In his first three seasons with the Sun Devils, Graham guided ASU to a combined record of 28-12, a total that included a pair of bowl wins as well as a Pac-12 South title in 2013. The 10 wins in 2013 and 2014 was the first time the program had done that in back-to-back seasons since a four-year stretch from 1970-73.

However, a 6-7 2015 season gave way to a 5-7 2016 mark that led to talk of Graham possibly entering the 2017 season on the hot seat. With the decision to eschew the annual contract extension, feel free to remove the word “possibly” from the previous sentence.

GUS MALZAHN, AUBURN
2016 RECORD: 8-5 overall, 5-3 in SEC
OVERALL RECORD AT SCHOOL: 35-18, 18-14
I very nearly went with another SEC coach, Tennessee’s Butch Jones, before deciding to include the second alum from the 2016 Coaching Hot Seat list.

A loss in the national championship game in Malzahn’s first season in 2013 raised the bar, perhaps too high given the fact that AU’s hated in-state rival, Alabama, has qualified for the first three editions of the College Football Playoff in running roughshod over and through the conference. There are also three-straight double-digit losses to the Crimson Tide machine in the Iron Bowl for the Tigers.

Meanwhile, during Nick Saban‘s continued run of dominance, Malzahn has watched as his Tigers have plateaued in the neighborhood of seven or eight wins the past three seasons. That’s not exactly slumming it, but it’s far from the uber-rich estate on which the Crimson Tide currently resides.

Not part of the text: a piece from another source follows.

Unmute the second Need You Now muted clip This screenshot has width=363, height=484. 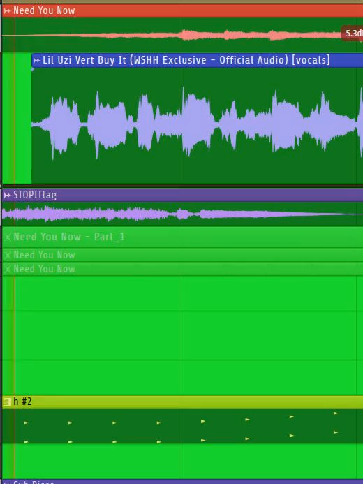[8, 256]
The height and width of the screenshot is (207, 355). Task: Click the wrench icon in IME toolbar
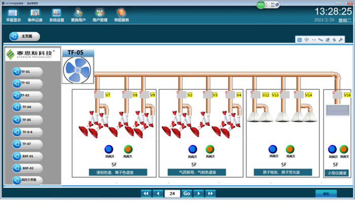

Right or wrong, Malzahn’s fate is likely very much intertwined with Alabama -- and whether or not the perception is that he has, or even can, close the gap with the college football monolith that shows absolutely no signs of slowing down. At all.

DOC HOLLIDAY, MARSHALL
2016 RECORD: 3-9 overall, 2-6 in Conference USA
OVERALL RECORD AT SCHOOL: 53-37, 35-21
West Virginia’s new governor, Democrat-turned-Republican Jim Justice, has reportedly spent at least a portion of his first term in office attempting to oust Holliday and replace him with Justice’s buddy Bobby Pruett. When the sitting governor, an alum of the university no less, is pushing to have you removed, you’re automatically placed on the hot seat, right?

The 2016 season did no favors for the coach entering his eighth season in Huntington as the Thundering Herd went 3-9. It was easily the worst season of Holliday’s tenure -- they went 5-7 in both 2010, his first season, and 2012 -- and the program’s worst since hitting the same mark in 2007.

The three years prior to 2016, however, saw the Herd win 10 or more games in back-to-back-to-back seasons. In 2014, they tied a school record with 13 wins, and won their first-ever Conference USA championship and first conference title overall since claiming the MAC in 2002.

So, was last season just a fluke? Whether it was or the portending of a continuing downward spiral will likely determine whether Holliday survives. Well, that and the state’s governor’s whims.